The House Congressional Record for June 13, 1967, contains all
the documentation you need to prove that the so-called 14th Amendment was never
ratified into law (see page 15,641 et
seq.). For example, it itemizes all
States which voted against the proposed amendment, and the precise dates when
their Legislatures did so. "I
cannot believe that any court, in full possession of its faculties, could
honestly hold that the amendment was properly approved and adopted." State
v. Phillips, 540 P.2d 936, 941 (1975).
The Utah Supreme Court has detailed the shocking and sordid history of
the 14th Amendment's "adoption" in the case of Dyett v. Turner,
20 Utah 2d 403, 439 P.2d 266, 270 (1968).
A great deal
of written material on the 14th Amendment has been assembled into computer
files by Richard McDonald, whose mailing address is 585-D Box Canyon Road,
Canoga Park, California Republic (not "CA"). He requests that ZIP codes not be used on his incoming mail (use
the foreign address format found in USPS Publication 221 instead).

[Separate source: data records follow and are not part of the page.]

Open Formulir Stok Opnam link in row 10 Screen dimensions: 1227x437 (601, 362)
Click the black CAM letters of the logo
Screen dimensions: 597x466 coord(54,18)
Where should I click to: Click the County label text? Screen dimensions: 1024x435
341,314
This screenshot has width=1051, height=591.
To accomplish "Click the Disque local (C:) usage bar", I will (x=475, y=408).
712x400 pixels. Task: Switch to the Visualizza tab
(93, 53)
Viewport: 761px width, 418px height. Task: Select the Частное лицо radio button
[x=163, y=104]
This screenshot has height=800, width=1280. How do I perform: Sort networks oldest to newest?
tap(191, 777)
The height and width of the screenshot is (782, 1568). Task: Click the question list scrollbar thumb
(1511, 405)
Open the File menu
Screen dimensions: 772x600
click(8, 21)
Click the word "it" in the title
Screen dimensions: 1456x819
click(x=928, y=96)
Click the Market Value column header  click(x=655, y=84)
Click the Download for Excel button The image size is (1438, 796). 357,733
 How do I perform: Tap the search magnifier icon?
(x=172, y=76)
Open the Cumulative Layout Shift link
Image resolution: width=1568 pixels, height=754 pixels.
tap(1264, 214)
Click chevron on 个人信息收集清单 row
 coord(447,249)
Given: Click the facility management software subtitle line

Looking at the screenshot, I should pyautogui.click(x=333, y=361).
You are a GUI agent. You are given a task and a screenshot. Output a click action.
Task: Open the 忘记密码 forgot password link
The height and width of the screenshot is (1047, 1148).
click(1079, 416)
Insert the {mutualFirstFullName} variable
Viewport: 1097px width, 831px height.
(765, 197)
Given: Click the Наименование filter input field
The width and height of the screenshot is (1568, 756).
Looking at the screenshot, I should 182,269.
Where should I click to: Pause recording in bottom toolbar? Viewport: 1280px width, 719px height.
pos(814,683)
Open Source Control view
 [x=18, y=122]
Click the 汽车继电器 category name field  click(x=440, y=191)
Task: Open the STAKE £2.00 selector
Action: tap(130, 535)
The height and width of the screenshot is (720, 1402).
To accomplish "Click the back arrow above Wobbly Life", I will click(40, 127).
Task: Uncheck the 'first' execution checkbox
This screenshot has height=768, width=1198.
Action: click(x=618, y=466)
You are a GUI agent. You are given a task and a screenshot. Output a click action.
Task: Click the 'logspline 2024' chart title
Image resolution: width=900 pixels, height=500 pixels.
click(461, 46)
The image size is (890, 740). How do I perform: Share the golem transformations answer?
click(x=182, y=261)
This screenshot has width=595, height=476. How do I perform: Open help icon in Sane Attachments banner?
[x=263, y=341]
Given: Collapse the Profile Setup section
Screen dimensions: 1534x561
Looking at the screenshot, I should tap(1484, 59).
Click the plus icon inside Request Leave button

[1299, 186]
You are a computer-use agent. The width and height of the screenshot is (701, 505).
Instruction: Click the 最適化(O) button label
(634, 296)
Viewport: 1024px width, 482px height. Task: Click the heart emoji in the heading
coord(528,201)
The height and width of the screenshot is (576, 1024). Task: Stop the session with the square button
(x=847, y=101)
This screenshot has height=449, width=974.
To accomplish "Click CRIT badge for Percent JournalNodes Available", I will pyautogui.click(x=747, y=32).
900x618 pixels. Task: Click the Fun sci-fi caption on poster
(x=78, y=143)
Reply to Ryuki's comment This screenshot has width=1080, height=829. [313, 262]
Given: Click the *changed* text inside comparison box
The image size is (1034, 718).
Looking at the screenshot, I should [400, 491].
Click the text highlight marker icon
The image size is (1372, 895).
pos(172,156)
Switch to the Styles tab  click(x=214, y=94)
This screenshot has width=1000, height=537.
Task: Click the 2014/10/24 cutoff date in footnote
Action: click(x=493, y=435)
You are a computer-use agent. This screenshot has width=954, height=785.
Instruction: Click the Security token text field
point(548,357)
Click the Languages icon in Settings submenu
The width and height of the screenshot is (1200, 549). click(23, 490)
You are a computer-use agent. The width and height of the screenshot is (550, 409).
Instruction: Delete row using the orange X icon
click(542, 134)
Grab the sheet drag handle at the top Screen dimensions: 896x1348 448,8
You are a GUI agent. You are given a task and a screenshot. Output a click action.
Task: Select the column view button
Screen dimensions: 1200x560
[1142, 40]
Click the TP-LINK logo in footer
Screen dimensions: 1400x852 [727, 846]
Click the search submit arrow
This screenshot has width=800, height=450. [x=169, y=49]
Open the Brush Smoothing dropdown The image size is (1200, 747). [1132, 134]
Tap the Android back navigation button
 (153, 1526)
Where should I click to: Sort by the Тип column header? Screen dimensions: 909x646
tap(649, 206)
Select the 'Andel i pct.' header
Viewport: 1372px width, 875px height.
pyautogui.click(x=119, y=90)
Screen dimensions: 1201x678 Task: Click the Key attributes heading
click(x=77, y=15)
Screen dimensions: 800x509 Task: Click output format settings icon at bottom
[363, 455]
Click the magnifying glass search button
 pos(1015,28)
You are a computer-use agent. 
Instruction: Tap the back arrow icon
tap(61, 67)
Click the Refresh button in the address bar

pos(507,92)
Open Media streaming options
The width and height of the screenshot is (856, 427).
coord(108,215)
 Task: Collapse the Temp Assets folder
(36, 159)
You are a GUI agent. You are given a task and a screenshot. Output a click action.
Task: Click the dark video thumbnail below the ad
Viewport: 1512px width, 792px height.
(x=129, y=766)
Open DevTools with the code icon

Richard McDonald has done a mountain
of legal research and writing on the origins and effects of the so-called 14th Amendment. He documents how key court decisions like
the Slaughter House Cases, among many others, all found that there is a
clear distinction between a Citizen of a State and a citizen of
the United States** . A State Citizen
is a Sovereign, whereas a citizen of the United States** is a subject of
Congress.
The exercise of federal citizenship is a statutory privilege which can be taxed with excises. The exercise of State Citizenship is a Common Law Right which simply cannot be taxed, because governments cannot tax the exercise of a right, ever.
The case of U.S.
v. Cruikshank is famous, not only for confirming this distinction between
State Citizens and federal citizens, but also for establishing a
key precedent in the area of due process.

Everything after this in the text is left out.